Sql-server – SQL Server Automate refresh of one table only from one environment to another

sql servert-sqltransactional-replication

I'm looking for a best practice/option to refresh one table only from Prod to Staging environment.

Technical Details:

  1. The table in Source is loading daily with new data.
  2. The table in destination should represent new data only when refreshed.

Some of the options I'm thinking:

  1. Replication (Transactional)
  2. SSIS
  3. TSQL Script – SQL Agent Job

My first preferences would be to go with option 3. Will this be a good option? If yes can someone guide me to a script.

Best Answer

It's a question of preference. Please see below some advantages/disadvantages I found working with each of them.

  1. Replication (Transactional) - works excellent as long as you don't need to touch the table.

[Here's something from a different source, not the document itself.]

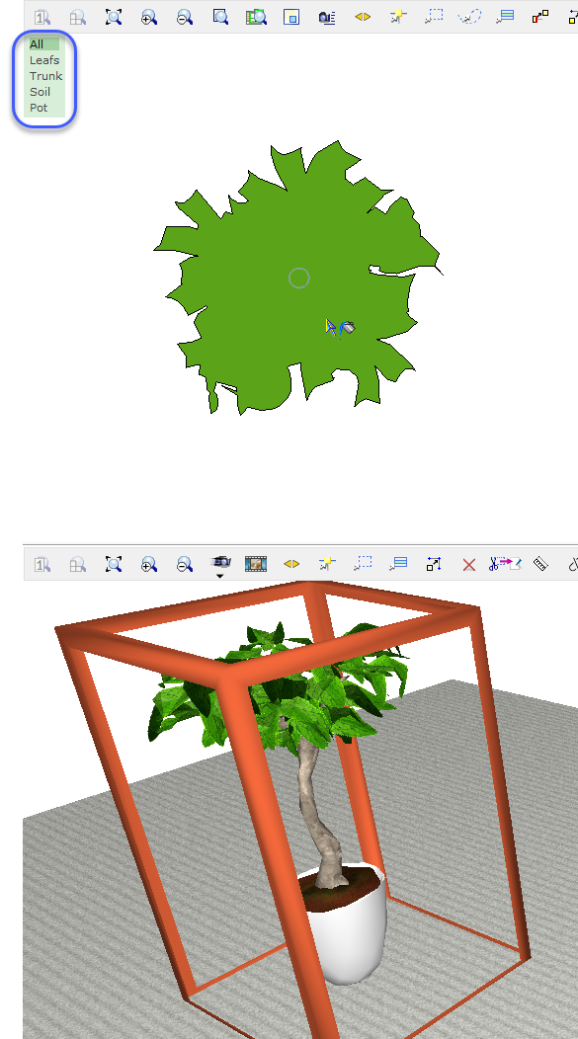Screen dimensions: 578x1039
Task: Choose the lasso selection tool
Action: pos(469,17)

It's real time so you will make your developers/testers really happy with "fresh", almost real-time data. It becomes tricky if you need to add a column, remove a column or if your table structure changes because in almost all cases you need to reinitialize the replication from scratch, but for just one table of a few MB it will work fast, this becomes an issue from a few GB on because it takes time. If you set up the replication with your account make sure it will not expire or get disabled because you will crash the replication; best is to use a service account. Another thing to consider is networking & server resources - transactions getting replicated real time will 'suck up' some network and some of the server memory and I/O, but unless your table gets a few hundreds rows (or more) modified every second I don't see that as being a real problem. You have a nice tutorial on how to set this up here.
  2. SSIS - you will not have (almost) real time data in your staging environment. So if any of your developers or testers have the idea of comparing data between prod an stage - refresh time needs to be considered. If you change the table structure you need to modify the package (always make sure to also refresh the metadata inside the package). My experience is that you work more to keep a SSIS package up to date than you work to recreate replication, but this is subjective to personal preference and requirements. Also if you set up your package as a 'truncate & load' you will delete and write again the same data every day no matter if your source table gets updated or not. If you don't want that you need to add some logic in your package and that can be complicated and lead to data loss or duplicates if you don't know your data very well. Another thing to consider is your access rights: if you want to deploy it you need SQL Admin-like rights, if you want to run this from a local folder, you need RDP rights to that machine and write permissions to copy your package to a local drive on the server. You still need a SQL Agent job to automate it (I assume you don't want to manually run this). Please keep in mind that you need to use Visual Studio with BI add-on to create the package. You find documentation about setting up the SSIS package here and a nice tutorial here.
  3. TSQL Script - SQL Agent Job - This is also my personal preference as it is the easiest to set up and maintain, specially if you have no experience with SSIS and/or replication. Just like for SSIS, you will not have (almost) real-time data. You have much more control and it's easier to change if your table structure changes. Depending on what kind of changes you can have on your source table it can get tricky to synchronize your data, but you always have the option of a truncate table and insert everything from production every time (highly NOT recommended for big tables and even if your table is small today, consider how big it will be in 3-5 years!). When I set up jobs like this I usually take my time to understand the data and all the changes that might happen and I use a merge statement as much as possible. If you have a insert date column in your prod table, then you can work your logic around that. When you set up the SQL Agent job make sure you change the owner to a service account, otherwise the job will crash if your account gets disabled.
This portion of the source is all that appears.